Here's my take on the known, likely short-listed candidates:
- Sen. Evan Bayh: Bayh matches the change mantra of Sen. Obama's campaign. Another junior Senator, Bayh cannot be confused with the same ol' same old in Washington. However, is the risk of losing Bayh's seat in the Senate worth picking him?
- Sen. Joe Biden: He's certainly experienced, but he comes with a load of negative history, as well, not the least of which are his own words spoken against Sen. Obama back in February.
- Sen. Hillary Clinton: I'll hold her for the end.
- VP Al Gore: To pick Gore would be to pick a former VP, and to many who still resist the reality of the electoral college, the actual winner of the 2000 election. Besides, if Gore ever runs for any office, he'll be forced to defend his Global Warming hysteria ... and he certainly doesn't want to have do that!
- Gov. Tim Kaine: Another fresh face, a frequent Sunday morning talk-show guest. Yet, regarding any similarly fresh candidate, the echoes of the media repeatedly chiding George W. Bush selection of Dick Cheney because the latter brought gravitas to the campaign will haunt the Obama campaign.
- Sen. Sam Nunn: Another seasoned legislator, Nunn's Conservative values would cause certain friction with the extreme Left wing supporting Obama's candidacy.
- Gov. Kathleen Sebelius: The obvious concern for selecting Gov. Sebelius is explaining to the feminists why she's better than Sen. Clinton. Of course, she lacks foreign policy experience, so where's the advantage?

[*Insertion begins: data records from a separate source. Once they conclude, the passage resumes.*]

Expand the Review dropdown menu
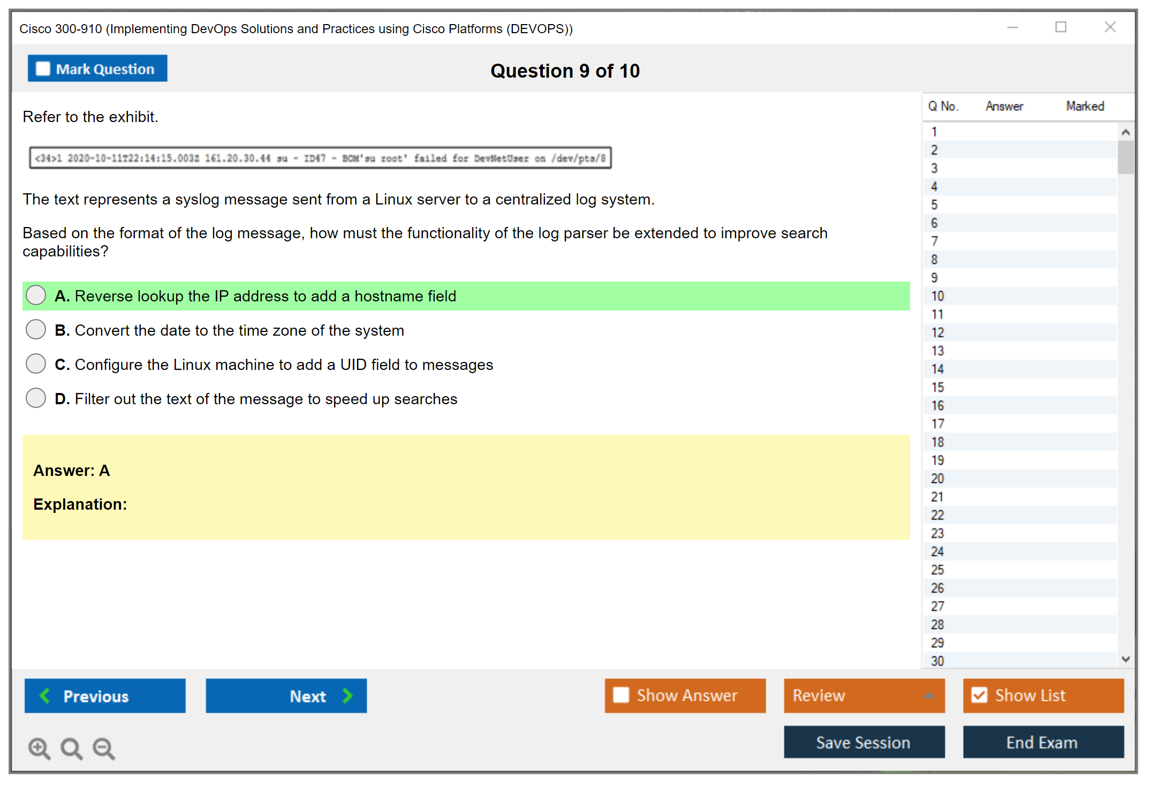929,695
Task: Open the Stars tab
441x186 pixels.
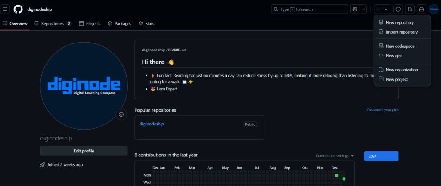Action: coord(146,24)
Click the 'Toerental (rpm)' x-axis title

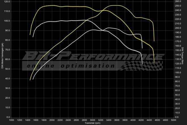(93, 123)
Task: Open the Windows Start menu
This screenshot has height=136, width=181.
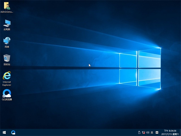Action: click(x=4, y=132)
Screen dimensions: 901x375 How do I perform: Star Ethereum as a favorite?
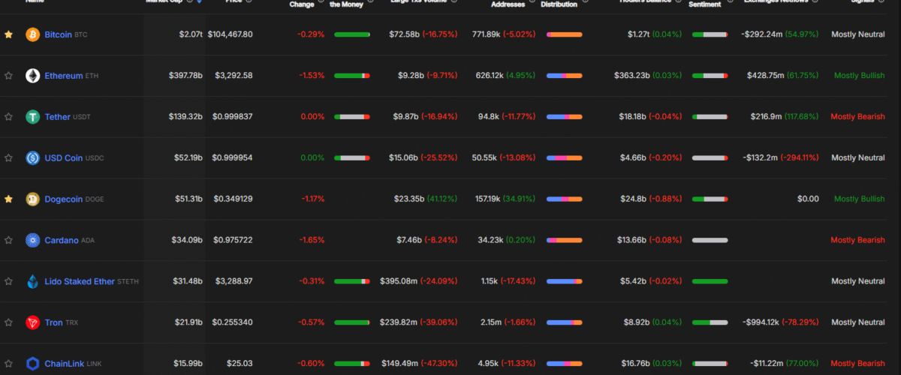click(x=9, y=76)
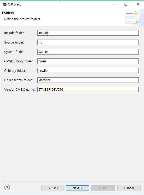Focus the Include folder text field
Screen dimensions: 144x195
(88, 33)
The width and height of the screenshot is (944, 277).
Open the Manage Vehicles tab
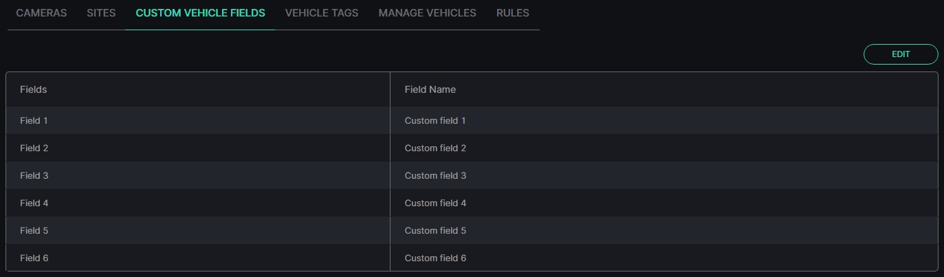[427, 13]
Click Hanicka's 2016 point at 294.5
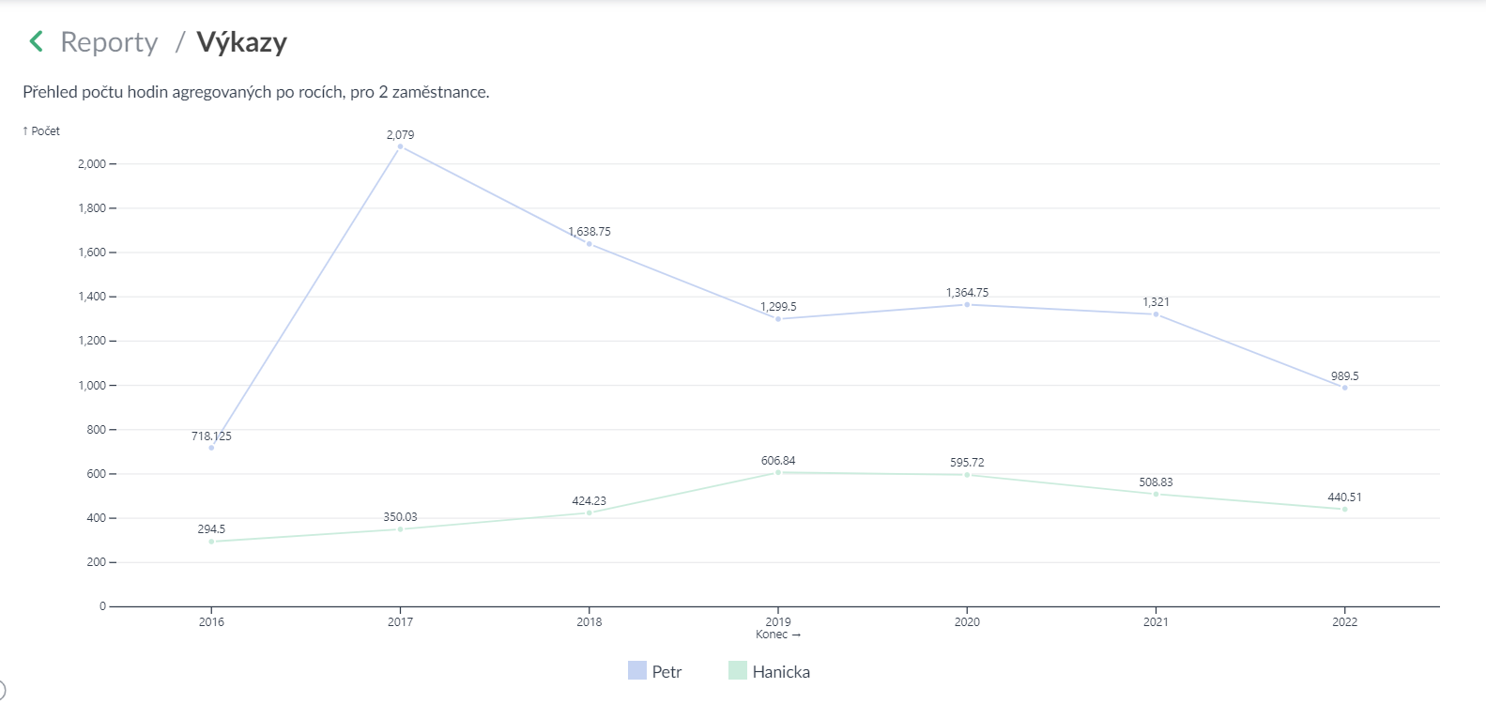Screen dimensions: 1486x719 tap(211, 542)
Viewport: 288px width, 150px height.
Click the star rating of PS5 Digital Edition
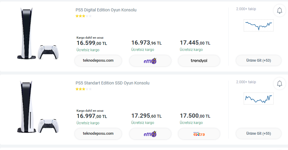(84, 16)
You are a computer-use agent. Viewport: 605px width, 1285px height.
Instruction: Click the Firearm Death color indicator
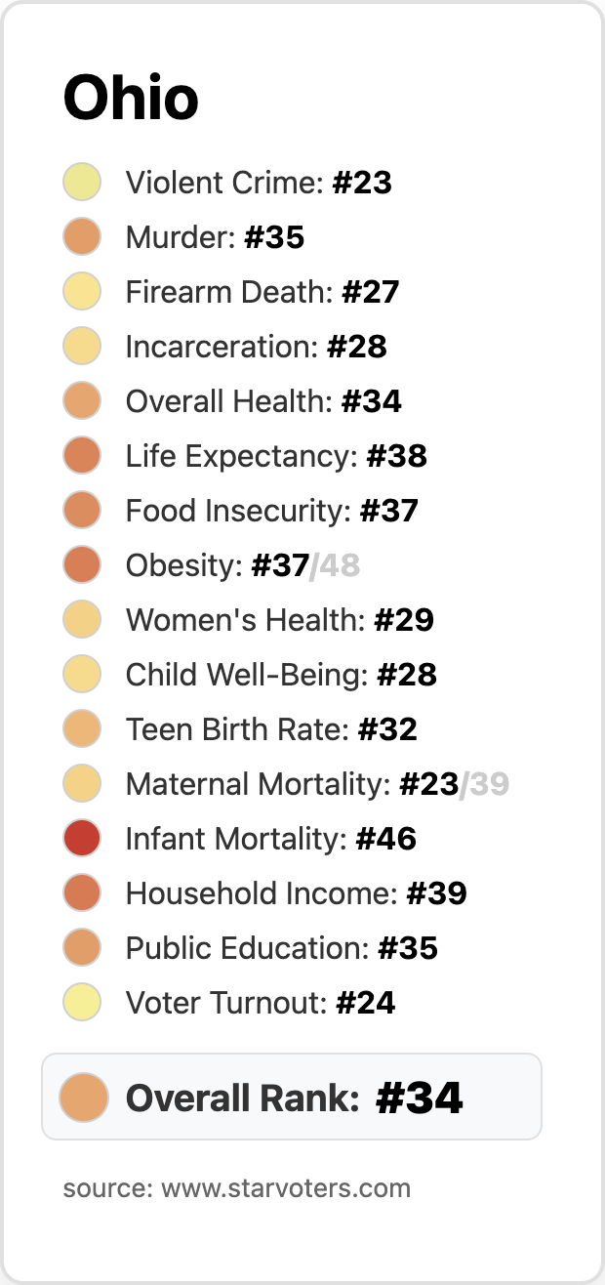(82, 292)
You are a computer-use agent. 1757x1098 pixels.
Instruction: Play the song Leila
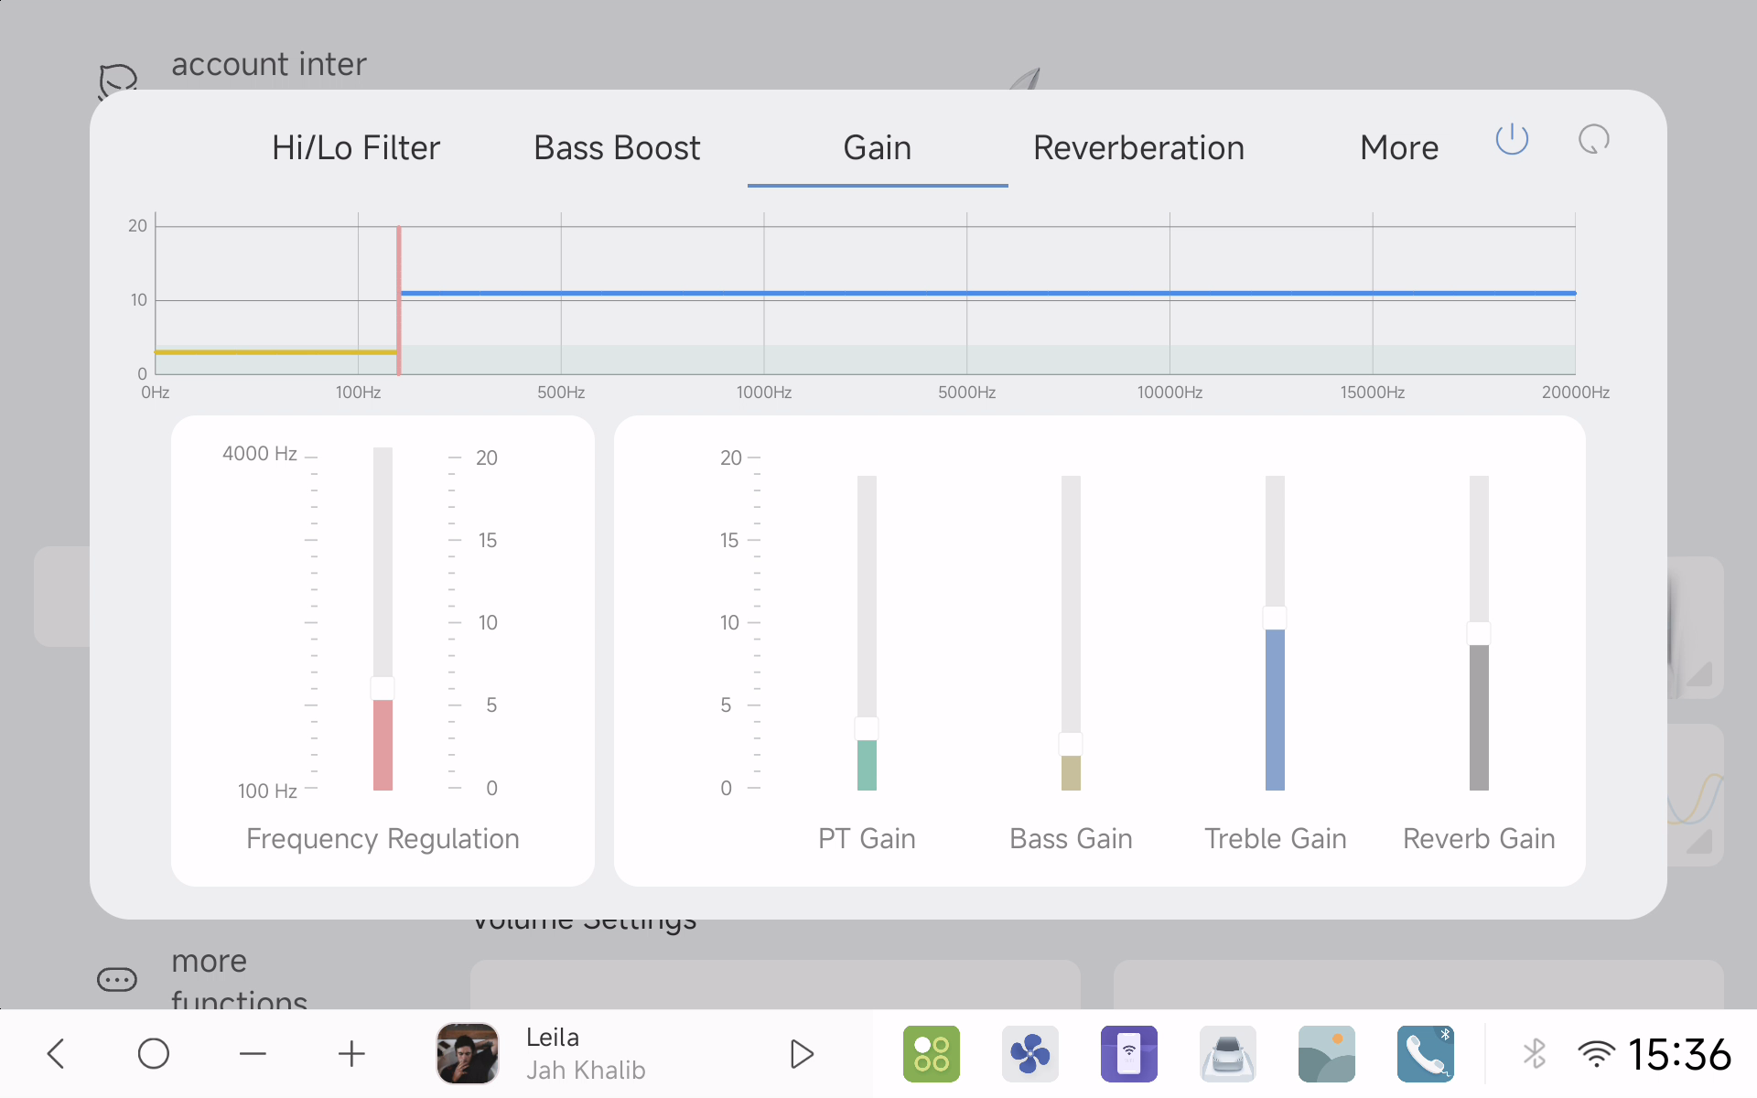pyautogui.click(x=802, y=1054)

Sen. Clinton is an obvious pick, not unlike her husband picking Al Gore, as she was selected over Obama by the Super Delegates during the primary. Of course, as I've said all year, Clinton is.not.out.of.the.race yet for the Democrat nominee for President. She's entitled to the roll-call vote, like any other primary contender, but her supporters may well force her nomination.
It is interesting to note that her husband, President Bill Clinton, and her daughter Chelsea, are speaking at the Convention. However, besides her own history of scandals, roughly half the country already has a negative view of her. So while a joint ticket may unite the party, it may well sink the overall campaign.
It must be noted: Sen. John Edwards was considered an automatic speaker at the convention until his peccadilloes was revealed; President Clinton has his own history of dalliances, but he's allowed to speak. Ironic, isn't it?